Parole nette, ma la beffa della Storia era lì dietro l’angolo: fu infatti il suo successore Giorgio Napolitano a infrangere questa “consuetudine significativa”. E adesso la questione investe anche Mattarella: l’attuale capo dello Stato si è espresso più volte contro il bis ma al momento il suo rifiuto appare, per ragioni di realismo politico, più un nì che un no.

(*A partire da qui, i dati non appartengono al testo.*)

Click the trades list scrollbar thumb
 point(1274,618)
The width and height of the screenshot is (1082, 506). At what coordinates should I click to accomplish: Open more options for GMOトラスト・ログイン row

Ovviamente nella biografia di Ciampi “politico” ci sono il risanamento dei conti pubblici e l’avvento dell’euro, e poi i conflitti con Berlusconi e la riscoperta della Patria una volta al Quirinale. Ma in conclusione vale la pena ciò che scrisse nel 2010 in un libro sui 150 anni dell’Italia (Non è il Paese che sognavo) a proposito della drammatica notte tra il 27 e il 28 luglio del Novantatré. Esplosero le bombe in via Palestro a Milano e a San Giovanni e al Velabro a Roma e a Palazzo Chigi ci fu “uno strano black out”. L’allora premier Ciampi ebbe il sospetto e la paura di un colpo di Stato. Scrisse dunque Ciampi, rassegnato: “È stato accertato di recente grazie alle confessioni di Spatuzza e Ciancimino che i manovali di quelle bombe erano della mafia. Ma i mandanti chi erano? Temo che non lo scopriremo mai”.